Two years ago nonagenarian multibillionaire mass media mogul Rupert Murdoch and his 60-something-year-old fourth wife Jerry Hall, the six-foot-tall Texan fashion model and actress who once shared a Paris apartment with Grace Jones and has four adult children with former mate Mick Jagger, splashed out about £11.25 million — that’s roughly US$15 million at today’s rates — for an 18th-century Georgian mansion set on about 26-acres near Henley-on-Thames, about an hour’s drive due west of Central London. Married in 2016 after a fairly brief courtship, the May-December couple turned around the following year and bought a 200-year old fixer upper in the Cotswold village of Great Tew, about 1.5-hours by car northwest of London. The gargantuan manor house is in dire need of a costly and comprehensive restoration, and, so the reporting goes, they plan to spend about £30 million on updates.
Meanwhile, the infinitesimally deep-pocketed globe-trotters have just expanded their stateside holdings with the not-quite $4.3 million purchase of a secluded home that’s adjacent to what’s known as Moraga Bel Air, Murdoch’s boutique vineyard and winery that is somewhat implausibly located in the heart of a tony residential enclave on the ritzy border between L.A.’s Bel Air and Brentwood neighborhoods. Originally the horse-ranch home of Victor Fleming, legendary director of “Gone with the Wind” and “The Wizard of Oz,” the 13-acre spread was acquired in the late 1950s by late Northrop Corp. CEO Tom Jones and his wife Ruth. It was the Joneses who, in the early 1980s, first planted the undulating rows of grapevines that now line the estate’s steeply sloped hills. Murdoch has owned the winery since 2013, when he bought it for $28.8 million.
Since the deal for went down off-market, not much is publicly known about the Murdoch’s newly acquired property that spans almost three-quarters of an acre and is surrounded on three sides by the vineyard property, making it a snap to incorporate. Tax records indicate the almost 4,700-square-foot home was built in 1939 with five bedrooms and five bathrooms. Completely invisible down a long and gated drive, the single-story home surrounds a tree-shaded central courtyard, while huge specimen trees shield the backyard gardens and swimming pool.

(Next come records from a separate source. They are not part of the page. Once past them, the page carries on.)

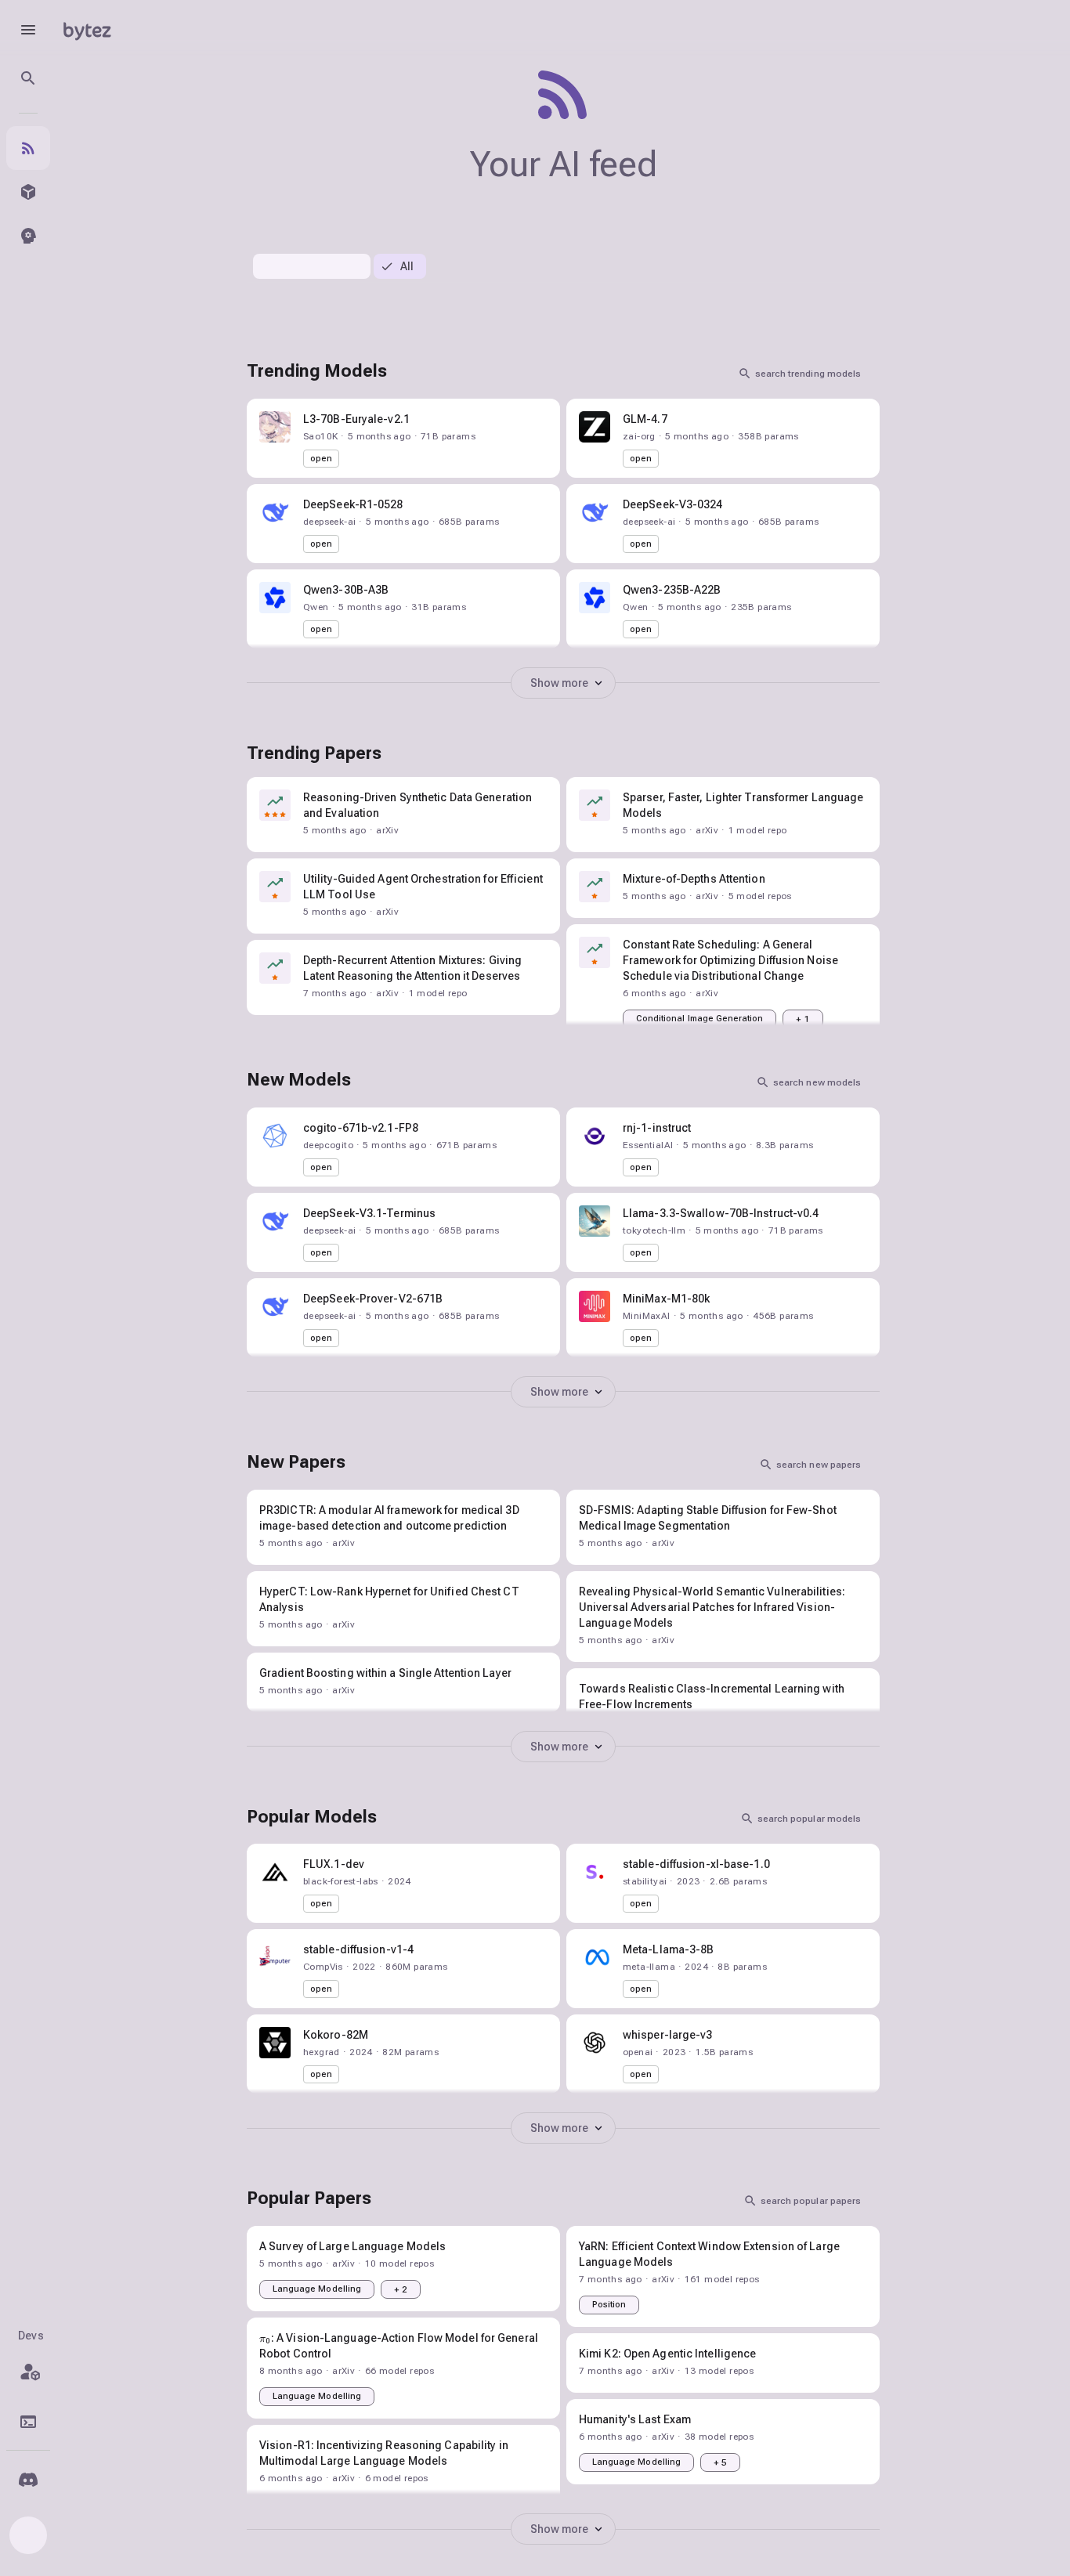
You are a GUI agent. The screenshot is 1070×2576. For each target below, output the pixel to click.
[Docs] (28, 2422)
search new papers (818, 1464)
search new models (817, 1082)
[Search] (28, 78)
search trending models (808, 373)
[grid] (563, 912)
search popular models (809, 1818)
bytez (87, 29)
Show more (559, 683)
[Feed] (28, 148)
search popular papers (811, 2200)
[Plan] (28, 2372)
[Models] (28, 192)
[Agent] (28, 236)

The Murdochs also keep a sky-high bolthole in New York City, a mansion-sized triplex penthouse, plus the full-floor unit below, that Murdoch picked up in two 2014 transactions that records show totaled about $58 million. Murdoch unsuccessfully tried to sell the triplex penthouse in 2015 at a spine stiffening $72 million.
At least some of Murdoch’s six children exhibit equally voracious appetites for huge, high-maintenance properties: younger son James, who resigned from News Corp’s board of directors last year “due to disagreements over certain editorial content”, according to his resignation letter, bought his father’s stunning Wallace Neff-designed home high in the mountains above Bel Air in 2015 for $30 million, And, just over a year ago, younger son Lachlan, executive chairman and CEO of Fox Corporation, ponied up a staggering (and record setting) $150 million for Chartwell, the by-every-standard lavish Bel Air estate of late media tycoon Jerry Perenchio.